Last week we witnessed a critical milestone in the history of cloud computing: the moment at which the public cloud became less expensive than physical infrastructure. This moment came on March 25th in San Francisco when Google announced a massive price drop across its GCE platform. The announcement was matched the following day with an equivalent price reduction from Amazon, which went into effect today. The dual announcements may someday be recognized as a historical milestone: the cloud-equivalent of the release of the first iPhone for smartphones, the iPod for digital music players, or the Casio QV-10 for digital cameras.
I recently pulled out a 2011 analysis I had done comparing physical infrastructure to cloud. The analysis was based on a fictitious application consisting of 15 web servers, 25 application servers, 4 database servers and 50 TB of storage. I priced the physical hardware using all Dell equipment (PowerEdge rack servers and EqualLogics storage array), and the cloud using Amazon Web Services (EC2, EBS). While I included hardware / software maintenance costs in my cost of physical infrastructure, I excluded labor costs to minimize the controversy. My conclusion in 2011: the three year TCO for physical infrastructure was $353K versus $588K for the cloud. Winner: physical infrastructure. I published the analysis in a blog post called The Dirty Little Secret of the Cloud, in which I tried to make the point that while there were many reasons to be in the cloud - e.g. on-demand infrastructure, no upfront capital expenditures, access to global infrastructure, outsourced management - saving money was not one of them.
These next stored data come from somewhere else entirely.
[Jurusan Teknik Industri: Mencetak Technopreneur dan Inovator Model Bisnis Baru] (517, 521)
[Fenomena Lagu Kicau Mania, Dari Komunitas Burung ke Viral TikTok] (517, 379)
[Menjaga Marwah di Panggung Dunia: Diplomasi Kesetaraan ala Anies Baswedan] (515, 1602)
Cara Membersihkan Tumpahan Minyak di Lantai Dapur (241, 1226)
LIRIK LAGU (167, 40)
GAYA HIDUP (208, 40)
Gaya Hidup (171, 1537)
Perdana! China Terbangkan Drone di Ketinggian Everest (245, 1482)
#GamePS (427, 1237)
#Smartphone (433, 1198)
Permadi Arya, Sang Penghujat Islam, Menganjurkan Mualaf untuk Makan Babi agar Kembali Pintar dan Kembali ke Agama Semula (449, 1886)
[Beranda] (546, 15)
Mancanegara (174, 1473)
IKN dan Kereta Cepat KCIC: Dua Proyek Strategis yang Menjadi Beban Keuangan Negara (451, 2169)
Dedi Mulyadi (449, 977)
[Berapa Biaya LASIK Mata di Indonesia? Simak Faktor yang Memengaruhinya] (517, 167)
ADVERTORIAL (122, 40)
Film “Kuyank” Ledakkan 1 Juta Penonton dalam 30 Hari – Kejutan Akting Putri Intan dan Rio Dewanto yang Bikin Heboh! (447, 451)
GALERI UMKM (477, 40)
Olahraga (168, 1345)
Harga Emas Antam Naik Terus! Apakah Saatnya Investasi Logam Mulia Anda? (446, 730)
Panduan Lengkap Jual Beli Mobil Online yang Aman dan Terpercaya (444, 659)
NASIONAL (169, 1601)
So what does that same analysis look like today with the price discounts announced last week? Using the equivalent materials from Dell and Amazon, the three year TCO is 335K for physical infrastructure versus $333K for the cloud. Winner: the public cloud.
Disruptive technologies always have a tipping point: a moment at which they transition from a competitor in a market to the leader. For smartphones, the tipping point was 2013, when worldwide sales of smartphones eclipsed dumbphones for the first time. For the digital camera, it was 2003, when the sale of digital cameras eclipsed film-based cameras. For CDs, it was 1988 that consumers officially started buying more CDs than vinyl records. But for each of these tipping points, there are several critical milestones that can be recognized as pivotal to the eventual disruption. Last week was one of these milestones for cloud computing.
For those of us in the cloud, today our infrastructure got a lot cheaper. For those of us moving to the cloud, yet another barrier to adoption has been removed. And for those of us thinking there is still a future in owning and managing your own infrastructure, today you became a fossil.